Hello all! I have a question about generating posterior predictive samples for out of sample values using a Latent GP and Binomial likelihood.
The data is like:
x =
time points
z =
number of trials of the Binomial at time x
y =
number of successes at time x.
I split my data into train and test sets then:
My model is:
with pm.Model() as model:
model.add_coord("obs_id", z_train.flatten(), mutable=True)
## Data containers to enable prediction
trials = pm.MutableData("trials", z_train.flatten(), dims="obs_id")
successes = pm.MutableData("successes", y_train.flatten(), dims="obs_id")
t = pm.MutableData("t", x_train)
# Seasonal component.
ls = pm.Gamma(name='ls_1', alpha=2.0, beta=1.0)
period = pm.Gamma(name='period', alpha=52.1429, beta=2)
gp_seasonal = pm.gp.Latent(cov_func=pm.gp.cov.Periodic(input_dim=1, period=period, ls=ls))
# Linear trend.
c_3 = pm.Normal(name='c_3', mu=1, sigma=2)
gp_linear = pm.gp.Latent(cov_func=pm.gp.cov.Linear(input_dim=1, c=c_3))
# Define gaussian process.
gp = gp_linear + gp_seasonal
logit_prob = gp.prior("logit_prob", X=t)
# Likelihood.
likelihood = pm.Binomial("likelihood", logit_p=logit_prob, n=trials, observed=successes)
Then we sample:
with model:
# Sample.
trace = pm.sample(draws=500, chains=2, tune=500, cores=1)

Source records
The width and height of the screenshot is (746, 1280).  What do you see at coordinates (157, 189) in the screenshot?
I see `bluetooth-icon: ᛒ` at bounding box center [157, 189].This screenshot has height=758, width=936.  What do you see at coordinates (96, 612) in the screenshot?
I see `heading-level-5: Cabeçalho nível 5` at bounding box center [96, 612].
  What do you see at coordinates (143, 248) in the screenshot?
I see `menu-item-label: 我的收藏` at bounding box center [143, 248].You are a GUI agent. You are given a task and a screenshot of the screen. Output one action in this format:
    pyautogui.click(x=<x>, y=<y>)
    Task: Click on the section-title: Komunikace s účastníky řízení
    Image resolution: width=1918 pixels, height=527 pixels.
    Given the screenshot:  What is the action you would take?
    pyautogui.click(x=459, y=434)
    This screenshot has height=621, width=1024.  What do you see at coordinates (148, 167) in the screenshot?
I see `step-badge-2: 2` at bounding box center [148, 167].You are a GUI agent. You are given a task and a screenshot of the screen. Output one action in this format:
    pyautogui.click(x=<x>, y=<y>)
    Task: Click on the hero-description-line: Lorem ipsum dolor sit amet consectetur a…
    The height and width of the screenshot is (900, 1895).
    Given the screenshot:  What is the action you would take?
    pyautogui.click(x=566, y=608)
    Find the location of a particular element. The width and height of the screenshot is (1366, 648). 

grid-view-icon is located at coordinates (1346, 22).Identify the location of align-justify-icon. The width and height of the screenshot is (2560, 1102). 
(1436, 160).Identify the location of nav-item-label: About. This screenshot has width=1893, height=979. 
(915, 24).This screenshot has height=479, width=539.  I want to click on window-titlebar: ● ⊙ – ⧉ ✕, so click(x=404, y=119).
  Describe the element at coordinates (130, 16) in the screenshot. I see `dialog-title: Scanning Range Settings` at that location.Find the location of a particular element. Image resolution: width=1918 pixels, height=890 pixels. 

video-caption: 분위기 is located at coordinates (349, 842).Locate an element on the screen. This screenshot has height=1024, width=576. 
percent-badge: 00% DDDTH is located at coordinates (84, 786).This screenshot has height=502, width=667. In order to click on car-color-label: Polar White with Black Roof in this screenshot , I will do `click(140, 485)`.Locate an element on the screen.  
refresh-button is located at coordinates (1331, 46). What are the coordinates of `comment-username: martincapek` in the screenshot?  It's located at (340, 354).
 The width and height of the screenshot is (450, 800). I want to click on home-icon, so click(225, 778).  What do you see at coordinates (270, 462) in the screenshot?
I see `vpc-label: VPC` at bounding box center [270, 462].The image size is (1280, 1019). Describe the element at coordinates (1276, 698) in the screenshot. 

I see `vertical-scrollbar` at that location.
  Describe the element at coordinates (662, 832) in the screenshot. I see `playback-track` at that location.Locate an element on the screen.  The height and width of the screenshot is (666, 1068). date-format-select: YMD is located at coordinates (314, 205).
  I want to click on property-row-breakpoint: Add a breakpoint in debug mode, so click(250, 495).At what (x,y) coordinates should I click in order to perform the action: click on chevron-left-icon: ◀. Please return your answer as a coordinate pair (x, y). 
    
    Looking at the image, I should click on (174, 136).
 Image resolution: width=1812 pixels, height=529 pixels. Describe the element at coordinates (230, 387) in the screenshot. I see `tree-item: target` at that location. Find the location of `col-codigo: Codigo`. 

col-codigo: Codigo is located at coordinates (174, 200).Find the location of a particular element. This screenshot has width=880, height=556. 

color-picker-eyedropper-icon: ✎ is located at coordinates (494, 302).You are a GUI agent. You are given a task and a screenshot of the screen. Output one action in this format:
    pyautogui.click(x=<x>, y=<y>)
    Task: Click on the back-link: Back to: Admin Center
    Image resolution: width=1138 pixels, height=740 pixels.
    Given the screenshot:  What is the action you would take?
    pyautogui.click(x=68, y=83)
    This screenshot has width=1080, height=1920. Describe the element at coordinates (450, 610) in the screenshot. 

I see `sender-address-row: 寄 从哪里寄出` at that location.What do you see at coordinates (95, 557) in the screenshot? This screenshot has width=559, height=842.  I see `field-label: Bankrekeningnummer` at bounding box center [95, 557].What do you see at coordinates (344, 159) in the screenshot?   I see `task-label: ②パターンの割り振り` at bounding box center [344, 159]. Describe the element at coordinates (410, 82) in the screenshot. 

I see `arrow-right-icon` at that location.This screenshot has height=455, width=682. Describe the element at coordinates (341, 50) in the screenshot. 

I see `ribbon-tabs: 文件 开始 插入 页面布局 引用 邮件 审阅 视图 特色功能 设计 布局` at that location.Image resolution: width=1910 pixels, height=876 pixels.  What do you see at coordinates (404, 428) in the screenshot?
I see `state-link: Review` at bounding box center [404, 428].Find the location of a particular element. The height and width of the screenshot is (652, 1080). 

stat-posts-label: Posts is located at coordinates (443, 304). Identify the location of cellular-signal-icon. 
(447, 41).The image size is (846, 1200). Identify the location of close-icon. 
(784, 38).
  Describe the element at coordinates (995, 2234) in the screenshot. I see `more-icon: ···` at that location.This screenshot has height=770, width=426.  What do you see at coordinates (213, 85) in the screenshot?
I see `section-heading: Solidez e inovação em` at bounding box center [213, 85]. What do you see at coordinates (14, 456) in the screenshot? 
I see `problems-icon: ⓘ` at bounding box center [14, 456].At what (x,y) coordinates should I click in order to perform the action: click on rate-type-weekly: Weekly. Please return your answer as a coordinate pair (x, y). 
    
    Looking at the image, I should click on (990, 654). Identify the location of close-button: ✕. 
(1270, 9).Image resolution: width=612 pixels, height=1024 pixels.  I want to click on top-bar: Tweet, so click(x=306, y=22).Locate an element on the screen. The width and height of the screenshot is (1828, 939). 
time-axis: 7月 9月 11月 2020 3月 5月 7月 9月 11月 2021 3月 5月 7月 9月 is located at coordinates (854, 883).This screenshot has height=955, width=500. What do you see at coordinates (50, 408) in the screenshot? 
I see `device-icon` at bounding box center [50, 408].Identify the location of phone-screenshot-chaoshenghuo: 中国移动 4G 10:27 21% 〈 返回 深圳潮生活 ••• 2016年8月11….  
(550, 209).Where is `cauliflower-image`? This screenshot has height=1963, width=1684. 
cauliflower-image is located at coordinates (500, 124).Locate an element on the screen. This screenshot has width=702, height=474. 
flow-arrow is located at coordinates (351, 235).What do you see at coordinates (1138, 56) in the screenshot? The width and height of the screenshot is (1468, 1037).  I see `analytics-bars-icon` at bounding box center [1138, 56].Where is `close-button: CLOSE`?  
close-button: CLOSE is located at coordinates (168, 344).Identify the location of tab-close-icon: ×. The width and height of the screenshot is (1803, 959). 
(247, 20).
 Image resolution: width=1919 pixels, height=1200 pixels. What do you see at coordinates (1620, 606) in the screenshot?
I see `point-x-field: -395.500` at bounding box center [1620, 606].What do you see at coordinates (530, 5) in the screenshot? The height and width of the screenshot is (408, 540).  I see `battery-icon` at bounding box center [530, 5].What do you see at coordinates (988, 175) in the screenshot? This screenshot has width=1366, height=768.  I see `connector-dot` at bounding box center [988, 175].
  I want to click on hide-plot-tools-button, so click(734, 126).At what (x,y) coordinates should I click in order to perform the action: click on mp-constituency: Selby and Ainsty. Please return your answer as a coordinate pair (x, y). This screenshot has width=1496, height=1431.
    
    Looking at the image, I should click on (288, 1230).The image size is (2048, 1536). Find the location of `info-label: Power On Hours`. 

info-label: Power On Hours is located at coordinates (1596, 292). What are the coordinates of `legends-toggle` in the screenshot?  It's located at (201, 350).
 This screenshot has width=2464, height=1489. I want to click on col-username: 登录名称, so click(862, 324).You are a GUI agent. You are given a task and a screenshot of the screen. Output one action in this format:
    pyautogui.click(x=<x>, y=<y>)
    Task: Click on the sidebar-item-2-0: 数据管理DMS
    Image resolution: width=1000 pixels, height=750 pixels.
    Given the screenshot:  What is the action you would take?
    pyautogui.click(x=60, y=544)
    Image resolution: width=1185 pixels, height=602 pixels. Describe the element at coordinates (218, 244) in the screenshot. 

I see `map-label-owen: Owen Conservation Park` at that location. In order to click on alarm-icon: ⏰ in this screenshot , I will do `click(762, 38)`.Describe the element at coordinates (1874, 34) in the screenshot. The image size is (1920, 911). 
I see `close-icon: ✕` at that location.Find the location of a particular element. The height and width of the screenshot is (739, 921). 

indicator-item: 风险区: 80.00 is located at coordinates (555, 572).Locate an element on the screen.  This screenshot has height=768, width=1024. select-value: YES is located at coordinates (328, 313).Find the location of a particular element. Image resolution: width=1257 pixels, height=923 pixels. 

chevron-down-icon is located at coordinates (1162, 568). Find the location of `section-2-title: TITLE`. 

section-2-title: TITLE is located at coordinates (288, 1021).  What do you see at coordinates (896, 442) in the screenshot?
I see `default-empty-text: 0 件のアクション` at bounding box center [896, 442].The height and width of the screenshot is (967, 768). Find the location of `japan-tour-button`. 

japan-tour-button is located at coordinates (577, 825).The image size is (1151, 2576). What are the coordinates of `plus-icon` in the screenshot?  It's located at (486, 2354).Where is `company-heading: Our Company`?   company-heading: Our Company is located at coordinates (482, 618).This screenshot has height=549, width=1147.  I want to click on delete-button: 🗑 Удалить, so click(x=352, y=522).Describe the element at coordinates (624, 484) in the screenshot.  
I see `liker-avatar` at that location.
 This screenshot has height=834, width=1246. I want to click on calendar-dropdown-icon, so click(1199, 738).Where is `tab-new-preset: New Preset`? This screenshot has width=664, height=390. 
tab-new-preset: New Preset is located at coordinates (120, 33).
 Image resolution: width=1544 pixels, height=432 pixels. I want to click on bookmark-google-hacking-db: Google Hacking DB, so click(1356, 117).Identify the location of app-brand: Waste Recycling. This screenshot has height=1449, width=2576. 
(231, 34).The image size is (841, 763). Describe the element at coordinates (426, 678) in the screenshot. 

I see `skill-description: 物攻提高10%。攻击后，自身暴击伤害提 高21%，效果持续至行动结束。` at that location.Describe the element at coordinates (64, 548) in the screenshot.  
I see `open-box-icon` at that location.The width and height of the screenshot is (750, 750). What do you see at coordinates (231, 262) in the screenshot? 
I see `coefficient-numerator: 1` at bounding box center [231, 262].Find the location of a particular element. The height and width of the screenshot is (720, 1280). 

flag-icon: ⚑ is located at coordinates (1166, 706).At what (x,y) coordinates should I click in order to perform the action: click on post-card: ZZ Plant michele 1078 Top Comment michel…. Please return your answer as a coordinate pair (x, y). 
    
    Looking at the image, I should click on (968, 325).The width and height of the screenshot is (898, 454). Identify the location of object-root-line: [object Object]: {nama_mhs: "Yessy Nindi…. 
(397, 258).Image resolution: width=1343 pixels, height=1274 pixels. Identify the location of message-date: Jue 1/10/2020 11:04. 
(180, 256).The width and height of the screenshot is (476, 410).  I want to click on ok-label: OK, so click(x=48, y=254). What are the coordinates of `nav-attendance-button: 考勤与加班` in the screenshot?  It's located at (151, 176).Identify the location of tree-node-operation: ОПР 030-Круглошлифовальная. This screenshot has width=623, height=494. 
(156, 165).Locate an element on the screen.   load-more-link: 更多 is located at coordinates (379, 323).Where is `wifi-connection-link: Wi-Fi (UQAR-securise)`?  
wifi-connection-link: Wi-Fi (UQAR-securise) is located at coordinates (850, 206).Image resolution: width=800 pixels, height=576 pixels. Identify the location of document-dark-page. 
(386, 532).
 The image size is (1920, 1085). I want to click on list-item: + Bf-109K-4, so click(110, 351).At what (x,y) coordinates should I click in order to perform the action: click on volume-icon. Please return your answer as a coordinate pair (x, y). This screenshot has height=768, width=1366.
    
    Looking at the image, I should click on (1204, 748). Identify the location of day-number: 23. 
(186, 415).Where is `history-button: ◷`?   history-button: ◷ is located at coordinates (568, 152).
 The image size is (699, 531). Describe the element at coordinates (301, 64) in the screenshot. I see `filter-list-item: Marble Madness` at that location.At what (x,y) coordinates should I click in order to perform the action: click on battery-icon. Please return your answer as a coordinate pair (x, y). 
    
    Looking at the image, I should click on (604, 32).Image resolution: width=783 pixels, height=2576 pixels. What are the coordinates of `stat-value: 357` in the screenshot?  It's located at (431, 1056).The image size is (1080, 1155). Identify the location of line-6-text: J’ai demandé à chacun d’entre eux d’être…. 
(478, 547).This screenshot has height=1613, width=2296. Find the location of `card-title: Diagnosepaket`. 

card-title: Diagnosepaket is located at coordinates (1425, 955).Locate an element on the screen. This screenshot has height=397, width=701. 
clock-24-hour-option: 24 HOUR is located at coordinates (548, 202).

— JOB ITEM A —
Reproduce the part of the PyMC forum post between "# Linear trend." and "logit_p=logit_prob, n=trials, observed=successes)", inclusive.
— JOB ITEM B —
Carry on writing the PyMC forum post from the point where it ends.
The material above was taken from a separate source.

— EXERCISE RESULT A —
# Linear trend.
c_3 = pm.Normal(name='c_3', mu=1, sigma=2)
gp_linear = pm.gp.Latent(cov_func=pm.gp.cov.Linear(input_dim=1, c=c_3))
# Define gaussian process.
gp = gp_linear + gp_seasonal
logit_prob = gp.prior("logit_prob", X=t)
# Likelihood.
likelihood = pm.Binomial("likelihood", logit_p=logit_prob, n=trials, observed=successes)

— EXERCISE RESULT B —
I have to do cores=1
because I am on a Mac M1.
Now I want to do posterior predictive sampling on the test data. (and for the training data to check in-sample fit).
I tried:
with model:
pm.set_data(
{
"t": x_train,
"trials": z_train.flatten(),
"successes": y_train.flatten()
},
coords={"obs_id": z_train.flatten()}
)
y_train_pred_samples = pm.sample_posterior_predictive(
trace,
var_names=['logit_prob'],
return_inferencedata=True
)
pm.set_data(
{
"t": x_test,
"trials": z_test.flatten(),
},
coords={"obs_id": z_test.flatten()}
)
y_test_pred_samples = pm.sample_posterior_predictive(
trace,
var_names=['logit_prob'],
predictions=True,
return_inferencedata=True
)
but I get an error because the length of y_train
is the old obs_id
and not the length of y_test
.
What is the correct format to do OOS posterior predictions for this type of model?
Thanks!